Finance minister P Chidambaram has something to cheer as efforts to shore up tax revenue have shown results, with the direct tax collection set to exceed the revised estimate.
Direct taxes collection of the central government totalled Rs6,37,000 crore in 2013-14, against the revised estimates of Rs6,36,000 crore.
Direct tax collections, which include personal income tax, corporate tax and wealth tax, were originally estimated in the Budget to raise Rs6,67,000 crore.
Of the Rs6,37,000, corporate tax accounted for Rs3,92,000 crore and personal income tax Rs2,35,000 crore.
The increase in the mop-up is also due to higher wealth tax collections, which also surpassed the target.

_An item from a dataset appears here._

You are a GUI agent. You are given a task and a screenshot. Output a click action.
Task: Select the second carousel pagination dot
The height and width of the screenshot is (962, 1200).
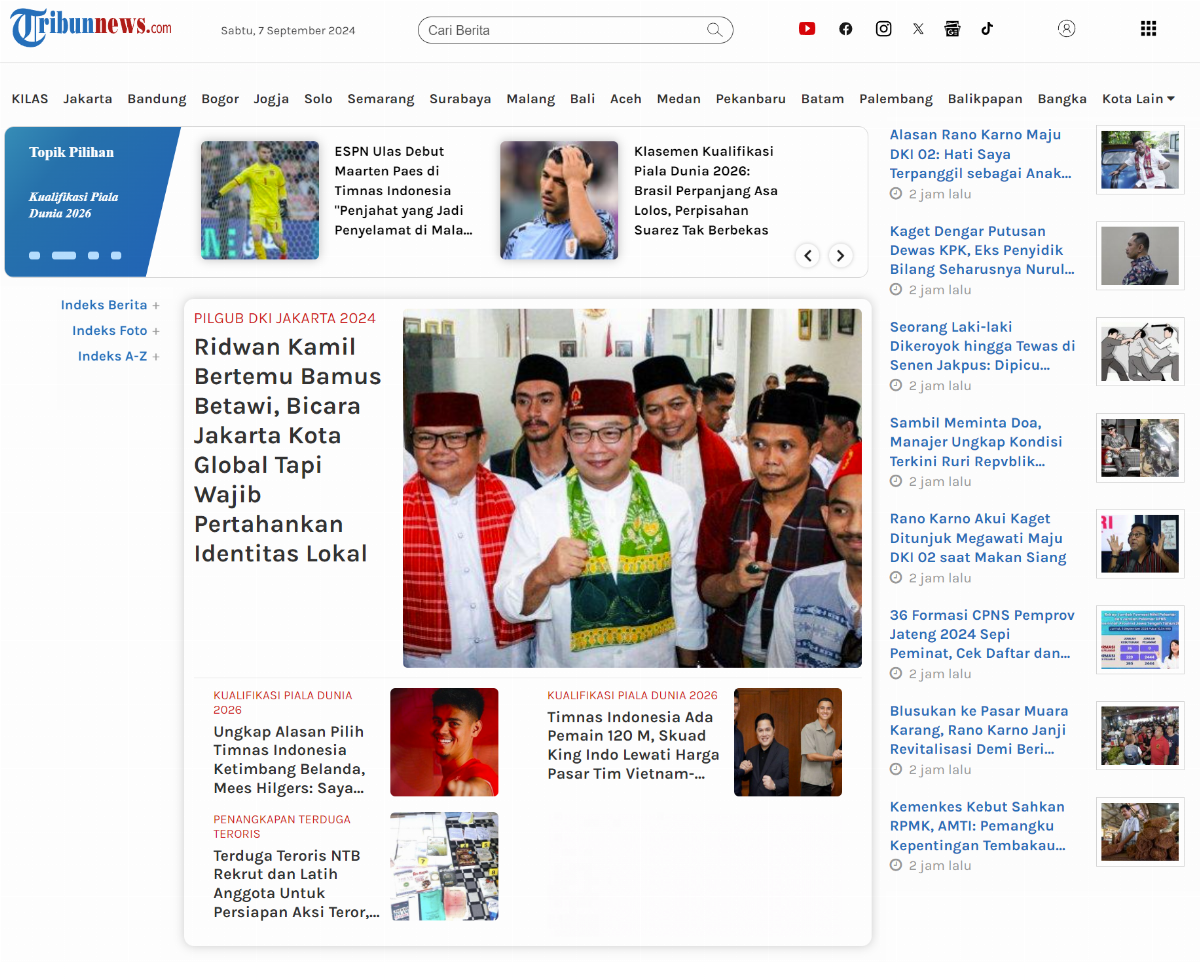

Last year, tax authorities mopped up Rs5,58,000 crore in direct taxes, including Rs3,56,000 crore in corporate tax, Rs2,01,000 crore in income-tax and the rest in wealth tax.
There are also signs of healthy revival in corporate activity and growth in company bottomlines in the last quarter of the fiscal.
Despite the increase in tax collections, the finance minister is unlikely to realise his fiscal deficit ceiling of at 4.6 per cent of GDP in 2013-14 (See: India's fiscal deficit crosses 114% of full-year target).
On the contrary, he will be resorting to large-scale deferment of government expenditure to the first quarter of new financial year, starting 1 April.